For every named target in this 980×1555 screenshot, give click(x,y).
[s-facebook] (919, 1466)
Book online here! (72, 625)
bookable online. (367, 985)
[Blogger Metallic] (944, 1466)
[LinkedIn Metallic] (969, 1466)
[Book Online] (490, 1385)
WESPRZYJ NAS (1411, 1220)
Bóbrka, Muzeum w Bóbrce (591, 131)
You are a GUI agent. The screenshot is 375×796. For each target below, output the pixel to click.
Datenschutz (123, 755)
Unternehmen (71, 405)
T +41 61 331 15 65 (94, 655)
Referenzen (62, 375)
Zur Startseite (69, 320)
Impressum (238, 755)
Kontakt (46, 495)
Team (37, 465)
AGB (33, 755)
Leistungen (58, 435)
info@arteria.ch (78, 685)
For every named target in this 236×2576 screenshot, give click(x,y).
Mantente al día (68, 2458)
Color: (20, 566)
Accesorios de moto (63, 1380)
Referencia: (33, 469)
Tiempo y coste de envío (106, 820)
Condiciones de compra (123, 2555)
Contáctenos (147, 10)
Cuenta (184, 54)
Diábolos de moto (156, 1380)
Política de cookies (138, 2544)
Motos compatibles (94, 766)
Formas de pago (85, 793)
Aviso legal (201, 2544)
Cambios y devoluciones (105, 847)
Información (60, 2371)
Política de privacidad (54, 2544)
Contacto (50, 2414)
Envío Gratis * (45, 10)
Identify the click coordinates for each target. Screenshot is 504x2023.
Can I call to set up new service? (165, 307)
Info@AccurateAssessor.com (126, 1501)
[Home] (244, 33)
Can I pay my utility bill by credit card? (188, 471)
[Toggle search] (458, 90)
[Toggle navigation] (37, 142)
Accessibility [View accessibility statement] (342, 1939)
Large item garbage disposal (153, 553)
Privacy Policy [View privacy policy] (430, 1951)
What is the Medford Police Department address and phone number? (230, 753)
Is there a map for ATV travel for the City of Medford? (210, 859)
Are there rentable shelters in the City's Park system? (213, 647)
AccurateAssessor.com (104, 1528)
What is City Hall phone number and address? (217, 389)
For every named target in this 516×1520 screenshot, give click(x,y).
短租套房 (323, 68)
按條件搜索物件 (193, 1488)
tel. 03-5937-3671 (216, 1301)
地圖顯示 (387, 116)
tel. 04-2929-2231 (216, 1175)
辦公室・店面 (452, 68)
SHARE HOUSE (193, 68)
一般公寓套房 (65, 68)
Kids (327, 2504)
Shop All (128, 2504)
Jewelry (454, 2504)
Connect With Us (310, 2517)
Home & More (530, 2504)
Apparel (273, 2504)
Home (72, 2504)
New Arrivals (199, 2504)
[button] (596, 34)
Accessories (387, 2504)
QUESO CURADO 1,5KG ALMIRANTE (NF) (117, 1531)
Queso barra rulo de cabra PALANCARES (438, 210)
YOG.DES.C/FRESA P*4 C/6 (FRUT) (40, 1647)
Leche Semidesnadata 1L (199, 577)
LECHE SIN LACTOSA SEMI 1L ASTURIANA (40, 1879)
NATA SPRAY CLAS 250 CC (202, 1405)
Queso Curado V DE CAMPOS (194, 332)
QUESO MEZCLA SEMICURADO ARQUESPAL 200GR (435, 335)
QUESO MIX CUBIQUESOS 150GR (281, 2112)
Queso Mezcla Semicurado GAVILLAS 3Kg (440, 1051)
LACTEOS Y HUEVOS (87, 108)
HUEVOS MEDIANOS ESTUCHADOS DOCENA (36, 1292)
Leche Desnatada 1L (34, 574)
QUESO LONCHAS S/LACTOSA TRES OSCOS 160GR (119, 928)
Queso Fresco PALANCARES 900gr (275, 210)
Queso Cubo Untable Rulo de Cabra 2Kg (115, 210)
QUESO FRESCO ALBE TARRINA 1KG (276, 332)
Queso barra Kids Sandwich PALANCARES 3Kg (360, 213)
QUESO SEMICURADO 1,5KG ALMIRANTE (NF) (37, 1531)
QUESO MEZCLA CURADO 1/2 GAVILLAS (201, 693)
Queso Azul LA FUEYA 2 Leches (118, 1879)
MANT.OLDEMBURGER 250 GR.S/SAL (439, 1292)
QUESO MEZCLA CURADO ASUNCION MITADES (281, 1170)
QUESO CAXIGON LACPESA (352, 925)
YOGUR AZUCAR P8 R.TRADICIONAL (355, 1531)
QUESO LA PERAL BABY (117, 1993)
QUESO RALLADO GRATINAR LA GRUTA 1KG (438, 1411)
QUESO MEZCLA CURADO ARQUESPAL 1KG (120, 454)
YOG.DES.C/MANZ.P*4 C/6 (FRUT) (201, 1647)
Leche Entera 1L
------------------------------------------------------------------------
▶ _Problem to solve_
Please copy every entry above line for line, keeping each character unchanged.

▶ _Exercise response_
For every named target in this 980×1555 screenshot, give click(x,y).
[s-facebook] (919, 1466)
Book online here! (72, 625)
bookable online. (367, 985)
[Blogger Metallic] (944, 1466)
[LinkedIn Metallic] (969, 1466)
[Book Online] (490, 1385)
WESPRZYJ NAS (1411, 1220)
Bóbrka, Muzeum w Bóbrce (591, 131)
You are a GUI agent. The screenshot is 375×796. For each target below, output the pixel to click.
Datenschutz (123, 755)
Unternehmen (71, 405)
T +41 61 331 15 65 (94, 655)
Referenzen (62, 375)
Zur Startseite (69, 320)
Impressum (238, 755)
Kontakt (46, 495)
Team (37, 465)
AGB (33, 755)
Leistungen (58, 435)
info@arteria.ch (78, 685)
For every named target in this 236×2576 screenshot, give click(x,y).
Mantente al día (68, 2458)
Color: (20, 566)
Accesorios de moto (63, 1380)
Referencia: (33, 469)
Tiempo y coste de envío (106, 820)
Condiciones de compra (123, 2555)
Contáctenos (147, 10)
Cuenta (184, 54)
Diábolos de moto (156, 1380)
Política de cookies (138, 2544)
Motos compatibles (94, 766)
Formas de pago (85, 793)
Aviso legal (201, 2544)
Cambios y devoluciones (105, 847)
Información (60, 2371)
Política de privacidad (54, 2544)
Contacto (50, 2414)
Envío Gratis * (45, 10)
Identify the click coordinates for each target. Screenshot is 504x2023.
Can I call to set up new service? (165, 307)
Info@AccurateAssessor.com (126, 1501)
[Home] (244, 33)
Can I pay my utility bill by credit card? (188, 471)
[Toggle search] (458, 90)
[Toggle navigation] (37, 142)
Accessibility [View accessibility statement] (342, 1939)
Large item garbage disposal (153, 553)
Privacy Policy [View privacy policy] (430, 1951)
What is the Medford Police Department address and phone number? (230, 753)
Is there a map for ATV travel for the City of Medford? (210, 859)
Are there rentable shelters in the City's Park system? (213, 647)
AccurateAssessor.com (104, 1528)
What is City Hall phone number and address? (217, 389)
For every named target in this 516×1520 screenshot, give click(x,y).
短租套房 (323, 68)
按條件搜索物件 (193, 1488)
tel. 03-5937-3671 (216, 1301)
地圖顯示 (387, 116)
tel. 04-2929-2231 (216, 1175)
辦公室・店面 (452, 68)
SHARE HOUSE (193, 68)
一般公寓套房 (65, 68)
Kids (327, 2504)
Shop All (128, 2504)
Jewelry (454, 2504)
Connect With Us (310, 2517)
Home & More (530, 2504)
Apparel (273, 2504)
Home (72, 2504)
New Arrivals (199, 2504)
[button] (596, 34)
Accessories (387, 2504)
QUESO CURADO 1,5KG ALMIRANTE (NF) (117, 1531)
Queso barra rulo de cabra PALANCARES (438, 210)
YOG.DES.C/FRESA P*4 C/6 (FRUT) (40, 1647)
Leche Semidesnadata 1L (199, 577)
LECHE SIN LACTOSA SEMI 1L ASTURIANA (40, 1879)
NATA SPRAY CLAS 250 CC (202, 1405)
Queso Curado V DE CAMPOS (194, 332)
QUESO MEZCLA SEMICURADO ARQUESPAL 200GR (435, 335)
QUESO MIX CUBIQUESOS 150GR (281, 2112)
Queso Mezcla Semicurado GAVILLAS 3Kg (440, 1051)
LACTEOS Y HUEVOS (87, 108)
HUEVOS MEDIANOS ESTUCHADOS DOCENA (36, 1292)
Leche Desnatada 1L (34, 574)
QUESO LONCHAS S/LACTOSA TRES OSCOS 160GR (119, 928)
Queso Fresco PALANCARES 900gr (275, 210)
Queso Cubo Untable Rulo de Cabra 2Kg (115, 210)
QUESO FRESCO ALBE TARRINA 1KG (276, 332)
Queso barra Kids Sandwich PALANCARES 3Kg (360, 213)
QUESO SEMICURADO 1,5KG ALMIRANTE (NF) (37, 1531)
QUESO MEZCLA CURADO 1/2 GAVILLAS (201, 693)
Queso Azul LA FUEYA 2 Leches (118, 1879)
MANT.OLDEMBURGER 250 GR.S/SAL (439, 1292)
QUESO MEZCLA CURADO ASUNCION MITADES (281, 1170)
QUESO CAXIGON LACPESA (352, 925)
YOGUR AZUCAR P8 R.TRADICIONAL (355, 1531)
QUESO LA PERAL BABY (117, 1993)
QUESO RALLADO GRATINAR LA GRUTA 1KG (438, 1411)
QUESO MEZCLA CURADO ARQUESPAL 1KG (120, 454)
YOG.DES.C/MANZ.P*4 C/6 (FRUT) (201, 1647)
Leche Entera 1L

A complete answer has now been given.